Therefore, barnacles were identified and measured from photographs taken at four sites

in spring 2015. The same quadrats were then analyzed from photographs in spring 2016.

If an individual barnacle could not be re-located, it would be marked as deceased. When

a barnacle could be found, opercular length was measured to obtain estimates of growth

rate. All newly recruited barnacles were identified based on plate number and shape as

described by Drévès (2001). Individuals of S. balanoides could be confidently

differentiated from other common intertidal species in the region, including Chthamalus

stellatus, C. montagui, and Austrominius (=Elminius) modestus (Southward 1976).

Competition is often studied in field experiments by changing the densities of

competitors and measuring their response (Connell 1983, Gordon & Knights 2017).

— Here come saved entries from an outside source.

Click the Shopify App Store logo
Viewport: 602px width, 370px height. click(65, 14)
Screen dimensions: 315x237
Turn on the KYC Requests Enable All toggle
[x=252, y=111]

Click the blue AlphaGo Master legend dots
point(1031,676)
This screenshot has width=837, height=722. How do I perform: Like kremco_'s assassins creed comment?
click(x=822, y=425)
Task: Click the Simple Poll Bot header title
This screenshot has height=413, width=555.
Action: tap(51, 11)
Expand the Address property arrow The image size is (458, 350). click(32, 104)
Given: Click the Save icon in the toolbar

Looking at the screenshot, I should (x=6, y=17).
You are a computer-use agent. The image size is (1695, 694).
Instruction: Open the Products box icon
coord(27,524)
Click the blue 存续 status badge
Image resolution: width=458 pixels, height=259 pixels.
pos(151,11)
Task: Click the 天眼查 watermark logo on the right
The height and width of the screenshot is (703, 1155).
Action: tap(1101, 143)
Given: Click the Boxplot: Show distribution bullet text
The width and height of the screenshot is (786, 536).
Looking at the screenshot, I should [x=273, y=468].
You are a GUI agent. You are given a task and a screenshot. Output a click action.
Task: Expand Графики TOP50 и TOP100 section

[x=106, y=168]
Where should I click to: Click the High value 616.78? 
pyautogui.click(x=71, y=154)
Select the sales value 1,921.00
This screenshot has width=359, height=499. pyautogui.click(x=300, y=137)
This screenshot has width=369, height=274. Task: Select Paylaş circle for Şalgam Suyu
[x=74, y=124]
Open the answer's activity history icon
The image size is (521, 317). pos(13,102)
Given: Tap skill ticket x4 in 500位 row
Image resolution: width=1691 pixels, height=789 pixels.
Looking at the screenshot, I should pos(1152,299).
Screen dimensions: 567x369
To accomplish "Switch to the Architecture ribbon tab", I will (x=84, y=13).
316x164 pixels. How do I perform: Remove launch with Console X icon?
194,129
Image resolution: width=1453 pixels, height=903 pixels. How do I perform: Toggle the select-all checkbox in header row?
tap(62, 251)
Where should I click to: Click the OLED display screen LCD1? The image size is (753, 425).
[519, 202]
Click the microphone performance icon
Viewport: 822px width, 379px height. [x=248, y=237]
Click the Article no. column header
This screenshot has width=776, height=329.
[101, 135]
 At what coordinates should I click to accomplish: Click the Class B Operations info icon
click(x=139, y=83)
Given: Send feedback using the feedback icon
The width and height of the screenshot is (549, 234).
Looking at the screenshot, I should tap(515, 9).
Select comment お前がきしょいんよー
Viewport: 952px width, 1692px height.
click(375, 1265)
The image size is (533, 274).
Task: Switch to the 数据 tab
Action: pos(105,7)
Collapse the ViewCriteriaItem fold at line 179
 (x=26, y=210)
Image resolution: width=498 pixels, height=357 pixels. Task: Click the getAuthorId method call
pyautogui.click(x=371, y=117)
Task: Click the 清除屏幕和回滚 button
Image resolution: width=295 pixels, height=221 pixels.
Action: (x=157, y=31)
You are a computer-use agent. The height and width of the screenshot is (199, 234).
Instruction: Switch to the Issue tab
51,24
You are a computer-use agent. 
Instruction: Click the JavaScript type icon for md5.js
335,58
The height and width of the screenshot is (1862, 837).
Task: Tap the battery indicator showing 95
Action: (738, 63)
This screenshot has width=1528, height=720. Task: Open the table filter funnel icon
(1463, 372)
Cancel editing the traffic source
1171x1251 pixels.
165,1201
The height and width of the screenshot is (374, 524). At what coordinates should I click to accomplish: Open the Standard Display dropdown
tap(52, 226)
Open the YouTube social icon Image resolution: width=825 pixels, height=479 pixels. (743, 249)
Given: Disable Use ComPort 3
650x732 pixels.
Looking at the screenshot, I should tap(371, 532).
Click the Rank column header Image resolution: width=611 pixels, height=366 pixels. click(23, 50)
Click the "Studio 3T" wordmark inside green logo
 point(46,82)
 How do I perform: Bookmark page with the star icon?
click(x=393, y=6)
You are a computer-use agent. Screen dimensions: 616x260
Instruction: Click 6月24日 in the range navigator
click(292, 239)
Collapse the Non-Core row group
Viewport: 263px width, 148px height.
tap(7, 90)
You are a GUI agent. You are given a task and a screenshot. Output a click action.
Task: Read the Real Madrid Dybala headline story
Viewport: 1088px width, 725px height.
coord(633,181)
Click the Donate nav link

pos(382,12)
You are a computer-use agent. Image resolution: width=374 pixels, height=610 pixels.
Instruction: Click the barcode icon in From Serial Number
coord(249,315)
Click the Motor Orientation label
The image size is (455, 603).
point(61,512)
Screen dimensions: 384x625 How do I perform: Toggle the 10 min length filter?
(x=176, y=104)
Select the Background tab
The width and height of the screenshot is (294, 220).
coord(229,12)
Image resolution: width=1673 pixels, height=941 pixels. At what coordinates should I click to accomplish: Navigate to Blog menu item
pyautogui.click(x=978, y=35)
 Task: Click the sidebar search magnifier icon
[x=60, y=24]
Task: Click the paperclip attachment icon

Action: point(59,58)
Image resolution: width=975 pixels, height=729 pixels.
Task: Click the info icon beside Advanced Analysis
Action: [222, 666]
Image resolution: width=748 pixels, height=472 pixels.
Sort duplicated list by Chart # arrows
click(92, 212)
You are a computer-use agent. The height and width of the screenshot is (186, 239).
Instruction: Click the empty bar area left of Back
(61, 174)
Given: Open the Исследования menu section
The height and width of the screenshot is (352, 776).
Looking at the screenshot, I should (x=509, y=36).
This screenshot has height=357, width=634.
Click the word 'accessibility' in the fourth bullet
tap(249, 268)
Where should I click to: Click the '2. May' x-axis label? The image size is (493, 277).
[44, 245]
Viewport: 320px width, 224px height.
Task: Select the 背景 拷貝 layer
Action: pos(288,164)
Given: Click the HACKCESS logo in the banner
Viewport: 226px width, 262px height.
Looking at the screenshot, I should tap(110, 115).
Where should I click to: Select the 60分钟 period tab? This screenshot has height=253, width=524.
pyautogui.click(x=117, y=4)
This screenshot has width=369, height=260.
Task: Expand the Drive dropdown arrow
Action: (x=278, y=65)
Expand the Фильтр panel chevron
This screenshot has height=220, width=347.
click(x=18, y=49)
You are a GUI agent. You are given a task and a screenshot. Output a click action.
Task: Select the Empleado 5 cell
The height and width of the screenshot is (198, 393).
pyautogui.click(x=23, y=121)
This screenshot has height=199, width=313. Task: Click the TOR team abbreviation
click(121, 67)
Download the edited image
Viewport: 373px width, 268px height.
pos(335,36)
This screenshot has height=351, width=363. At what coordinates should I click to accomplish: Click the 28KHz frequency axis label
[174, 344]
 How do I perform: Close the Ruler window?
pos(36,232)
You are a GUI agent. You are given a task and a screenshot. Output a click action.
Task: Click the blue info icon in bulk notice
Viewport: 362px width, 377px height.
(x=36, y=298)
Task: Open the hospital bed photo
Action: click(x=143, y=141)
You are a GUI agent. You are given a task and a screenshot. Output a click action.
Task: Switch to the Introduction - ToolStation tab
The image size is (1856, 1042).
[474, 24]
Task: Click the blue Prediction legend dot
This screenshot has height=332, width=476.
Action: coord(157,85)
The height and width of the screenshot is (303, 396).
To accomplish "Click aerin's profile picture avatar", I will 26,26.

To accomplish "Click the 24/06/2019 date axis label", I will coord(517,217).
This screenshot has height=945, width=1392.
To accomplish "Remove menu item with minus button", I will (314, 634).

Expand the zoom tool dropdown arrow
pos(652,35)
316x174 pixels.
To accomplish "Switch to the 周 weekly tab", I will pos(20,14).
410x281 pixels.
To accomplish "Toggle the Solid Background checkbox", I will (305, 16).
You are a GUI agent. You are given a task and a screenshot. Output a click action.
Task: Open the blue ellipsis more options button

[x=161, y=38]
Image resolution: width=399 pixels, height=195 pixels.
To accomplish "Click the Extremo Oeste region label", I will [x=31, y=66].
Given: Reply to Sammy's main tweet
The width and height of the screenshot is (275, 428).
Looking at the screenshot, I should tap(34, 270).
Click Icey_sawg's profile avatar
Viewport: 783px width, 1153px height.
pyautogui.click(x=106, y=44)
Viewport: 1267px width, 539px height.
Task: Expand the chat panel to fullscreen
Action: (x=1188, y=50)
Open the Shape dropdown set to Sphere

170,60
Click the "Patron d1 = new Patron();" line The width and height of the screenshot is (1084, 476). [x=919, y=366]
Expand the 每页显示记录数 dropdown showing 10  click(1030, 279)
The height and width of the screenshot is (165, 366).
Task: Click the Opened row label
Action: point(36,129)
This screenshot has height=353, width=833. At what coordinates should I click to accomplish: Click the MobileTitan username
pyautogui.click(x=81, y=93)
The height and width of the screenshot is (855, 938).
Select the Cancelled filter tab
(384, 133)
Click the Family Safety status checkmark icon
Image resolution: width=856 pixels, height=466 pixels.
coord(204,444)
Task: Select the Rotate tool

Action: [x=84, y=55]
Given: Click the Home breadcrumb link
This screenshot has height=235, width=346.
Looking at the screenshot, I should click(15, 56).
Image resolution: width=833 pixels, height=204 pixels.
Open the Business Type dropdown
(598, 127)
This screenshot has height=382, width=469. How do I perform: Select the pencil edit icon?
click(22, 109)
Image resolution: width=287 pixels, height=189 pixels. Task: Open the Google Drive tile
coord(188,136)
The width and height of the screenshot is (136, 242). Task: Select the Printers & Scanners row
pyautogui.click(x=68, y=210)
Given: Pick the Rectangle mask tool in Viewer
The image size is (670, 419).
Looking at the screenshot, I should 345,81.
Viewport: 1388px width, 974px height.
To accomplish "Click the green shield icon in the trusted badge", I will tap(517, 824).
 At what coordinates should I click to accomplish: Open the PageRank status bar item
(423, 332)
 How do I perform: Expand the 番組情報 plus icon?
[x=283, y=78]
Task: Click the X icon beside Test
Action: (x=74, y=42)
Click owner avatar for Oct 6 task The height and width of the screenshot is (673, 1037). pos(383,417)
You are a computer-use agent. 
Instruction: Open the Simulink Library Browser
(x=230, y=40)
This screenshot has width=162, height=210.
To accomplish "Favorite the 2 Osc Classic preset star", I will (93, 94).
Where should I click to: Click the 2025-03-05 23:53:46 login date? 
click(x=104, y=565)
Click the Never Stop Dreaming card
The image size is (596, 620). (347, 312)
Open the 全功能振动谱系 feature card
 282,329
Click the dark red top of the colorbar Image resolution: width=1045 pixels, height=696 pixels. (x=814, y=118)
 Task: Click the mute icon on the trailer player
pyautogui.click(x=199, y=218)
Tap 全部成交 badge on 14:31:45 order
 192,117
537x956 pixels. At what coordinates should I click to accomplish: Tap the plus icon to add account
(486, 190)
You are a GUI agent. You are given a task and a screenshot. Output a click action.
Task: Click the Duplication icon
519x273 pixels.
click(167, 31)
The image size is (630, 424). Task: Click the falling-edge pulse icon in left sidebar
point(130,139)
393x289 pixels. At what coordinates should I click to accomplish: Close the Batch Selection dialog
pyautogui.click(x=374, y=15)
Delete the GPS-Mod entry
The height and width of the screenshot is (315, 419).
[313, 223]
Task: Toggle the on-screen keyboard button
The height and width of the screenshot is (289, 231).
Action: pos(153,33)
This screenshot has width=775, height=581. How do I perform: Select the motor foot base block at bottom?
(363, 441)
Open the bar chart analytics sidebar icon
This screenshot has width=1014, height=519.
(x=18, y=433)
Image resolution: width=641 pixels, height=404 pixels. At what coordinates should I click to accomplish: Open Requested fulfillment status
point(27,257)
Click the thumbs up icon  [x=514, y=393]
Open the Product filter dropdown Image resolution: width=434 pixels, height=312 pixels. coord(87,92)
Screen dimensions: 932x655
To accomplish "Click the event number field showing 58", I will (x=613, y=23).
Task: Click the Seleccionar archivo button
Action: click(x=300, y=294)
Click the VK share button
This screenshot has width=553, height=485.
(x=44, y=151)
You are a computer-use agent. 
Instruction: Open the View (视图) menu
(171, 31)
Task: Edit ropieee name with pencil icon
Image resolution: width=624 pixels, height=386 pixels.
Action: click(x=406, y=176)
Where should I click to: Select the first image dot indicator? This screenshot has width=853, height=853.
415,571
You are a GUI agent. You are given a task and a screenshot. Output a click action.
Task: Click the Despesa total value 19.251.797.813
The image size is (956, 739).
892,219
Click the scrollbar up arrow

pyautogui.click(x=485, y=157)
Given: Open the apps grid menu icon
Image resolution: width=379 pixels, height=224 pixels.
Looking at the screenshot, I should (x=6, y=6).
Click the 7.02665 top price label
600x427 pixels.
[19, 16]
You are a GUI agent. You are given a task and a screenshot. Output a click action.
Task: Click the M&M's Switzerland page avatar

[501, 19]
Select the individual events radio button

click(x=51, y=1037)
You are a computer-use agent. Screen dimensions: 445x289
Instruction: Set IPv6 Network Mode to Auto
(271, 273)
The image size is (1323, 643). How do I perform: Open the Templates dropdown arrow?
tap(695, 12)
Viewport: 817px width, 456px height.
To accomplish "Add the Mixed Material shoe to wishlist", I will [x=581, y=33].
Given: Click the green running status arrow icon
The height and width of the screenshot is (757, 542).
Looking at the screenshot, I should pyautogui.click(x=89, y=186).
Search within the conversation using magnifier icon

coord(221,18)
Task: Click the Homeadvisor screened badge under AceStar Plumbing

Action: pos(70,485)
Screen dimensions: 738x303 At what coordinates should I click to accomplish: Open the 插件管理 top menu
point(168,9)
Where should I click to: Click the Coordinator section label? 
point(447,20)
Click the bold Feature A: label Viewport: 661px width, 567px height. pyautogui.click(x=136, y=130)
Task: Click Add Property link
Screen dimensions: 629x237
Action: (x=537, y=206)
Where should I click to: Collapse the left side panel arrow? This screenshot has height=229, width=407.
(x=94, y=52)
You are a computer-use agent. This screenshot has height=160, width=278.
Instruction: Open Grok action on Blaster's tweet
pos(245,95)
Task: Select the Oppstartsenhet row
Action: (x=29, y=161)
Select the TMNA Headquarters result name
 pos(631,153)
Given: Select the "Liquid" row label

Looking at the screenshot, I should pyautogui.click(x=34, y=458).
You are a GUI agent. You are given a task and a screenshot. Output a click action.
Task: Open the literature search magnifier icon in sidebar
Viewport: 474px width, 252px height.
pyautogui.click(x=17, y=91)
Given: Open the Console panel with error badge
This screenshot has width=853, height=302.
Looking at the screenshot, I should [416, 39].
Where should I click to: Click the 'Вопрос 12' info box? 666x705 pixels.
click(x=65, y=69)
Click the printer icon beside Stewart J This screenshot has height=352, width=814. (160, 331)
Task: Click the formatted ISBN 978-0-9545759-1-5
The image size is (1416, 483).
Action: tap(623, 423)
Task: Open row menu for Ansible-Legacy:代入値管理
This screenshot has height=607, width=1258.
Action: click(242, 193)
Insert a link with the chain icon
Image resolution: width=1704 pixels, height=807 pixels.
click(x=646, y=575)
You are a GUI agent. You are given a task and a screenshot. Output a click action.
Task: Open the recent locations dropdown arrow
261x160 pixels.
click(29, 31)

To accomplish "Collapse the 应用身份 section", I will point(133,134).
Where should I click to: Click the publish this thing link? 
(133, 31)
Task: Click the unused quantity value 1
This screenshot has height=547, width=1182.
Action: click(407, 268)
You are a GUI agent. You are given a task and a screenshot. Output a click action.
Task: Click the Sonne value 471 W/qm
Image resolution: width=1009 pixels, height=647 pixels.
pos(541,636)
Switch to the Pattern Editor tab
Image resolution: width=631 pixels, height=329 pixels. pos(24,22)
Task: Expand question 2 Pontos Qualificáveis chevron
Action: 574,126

Response may be measured in a number of ways. This analysis examined both growth

rate and mortality. These two response variables were selected to be useful in comparing

across latitude (since temperature varies at this scale) and to test the hypotheses of

competitive mechanism. Mortality was measured in two ways: 1) Change in density over

48

time 2) Individuals were assigned a binary code (0 for dead or 1 for alive) and proportion

of surviving individuals was measured from one year to the next. Barnacles were

identified as dead by the absence of opercular plates. Mortality is a useful measure of

ultimate trends, which are consequential for community structure. Growth rate allowed

the testing of the differential growth rate hypothesis as a mechanism of competition.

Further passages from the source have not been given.